TAXAMATCH - fuzzy matching algorithm for genus and species scientific names
Have you ever entered "Caelorinchus" into a species search page, only to discover that the data you want is held under the name "Coelorinchus" (or even Coelorynchus, Coelorhynchis, etc...), or typed "Panulirus" when you really meant "Palinurus" (or vice versa)? Or can you really not remember the correct spelling for "Syzygotettix boettcheri"? If so, you probably need a fuzzy matching algorithm tailored for taxonomic data, namely TAXAMATCH.
TAXAMATCH is an algorithm for fuzzy (approximate string) matching of taxon scientific names. With normal exact matching, it is trivial to retrieve desired information from a taxonomic database, or match content across 2 or more systems, or determine that the same taxon name appears multiple times on a single list (deduplication). However if there is a character error affecting one or multiple characters in one or both names such that they do not match exactly, use of some sort of fuzzy match is required; TAXAMATCH is intended to fulfil that function, with particular tuning to the types of errors found in real world taxonomic data. Using TAXAMATCH, the intention is to always return candidate "true" near matches where these exist (as close as possible to 100% recall); suppress as many as practicable "false" near matches (high precision); and do all this in as short a time as possible (high efficiency), even against large reference datasets (>1 million names).
To achieve the above, TAXAMATCH employs both phonetic and non-phonetic matching (to detect errors of either type, or both) along with a set of heuristic rules that are incorporated into pre- and post- filters at both genus and species epithet level. In the main, the pre-filters maximimise algorithm efficiency by ensuring that only a subset of available names have to be tested, while the post-filters apply heuristic reasoning to distinguish likely "true" from "false" near matches, although they may have the same calculated similarity. A final result shaping stage is also normally applied that further filters the result set passed from the species post-filter with the aim of further increasing precision (rejection of false hits), although in some circumstances the odd true hit may also be lost here, so the option to disable this step on request is also supported.

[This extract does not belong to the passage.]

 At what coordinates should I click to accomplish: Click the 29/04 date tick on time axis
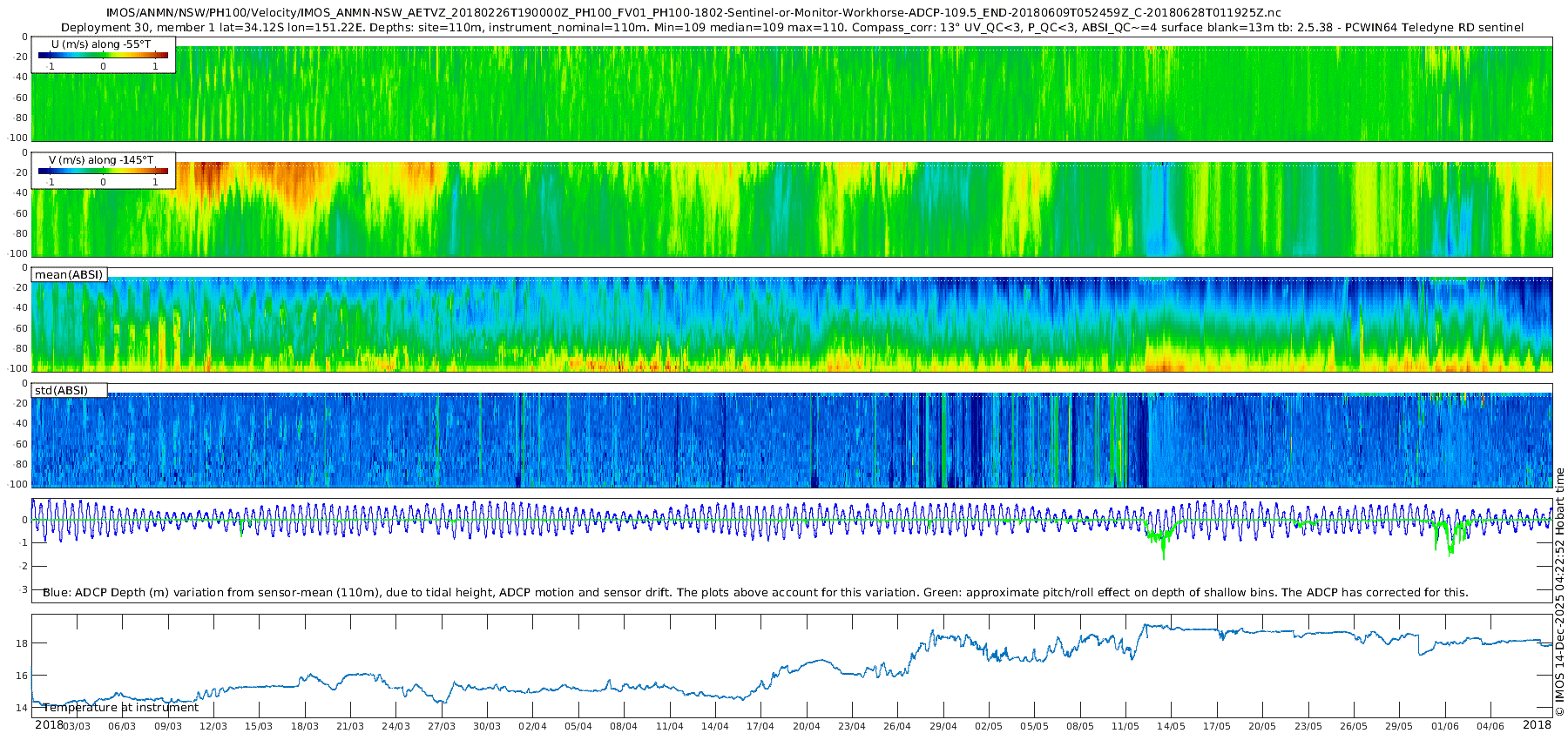943,726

One characteristic of TAXAMATCH is that currently it may take up to e.g. 1 second to process a single input name against a large reference database (e.g. 1m+ target names), which is probably fine for user web input or for checking a few thousand names as a batch run, but may be expensive for full scale internal deduplication purposes (e.g. comparing 1.4m names with each other in turn = 1.4m tests = 1.4m sec = 388 hours or 16 days approx.). Accordingly, a "rapid" mode is also supported that improves the efficiency by an order of perhaps 100 fold with almost no impact on recall of true near matches at species level (although the impact at genus level is severe); basically in this mode it is presumed that EITHER the genus or the species epithet is a phonetic match, a condition that is probably 99.9% true at species level although obviously it will fail for non-phonetic genus errors where no species epithet is available. This mode should therefore be used with caution, but clearly has a place especially for the potential deduplication of large scale species lists.
This new approach is currently available via the IRMNG search interface (see below), and will be introduced into CAAB, OBIS, and other databases as soon as development has bedded down. Further information relevant to TAXAMATCH can be found here:
- TAXAMATCH Reference Implementation, as accessed via the "IRMNG Data Access" page
- TAXAMATCH project description on the TDWG Biodiversity Information Projects of the World database
- Rees, T., 2009. Fuzzy matching of taxon names for biodiversity informatics applications. Poster presented at e-Biosphere 2009 Conference, U.K., June 2009 (.pdf file, 2 MB)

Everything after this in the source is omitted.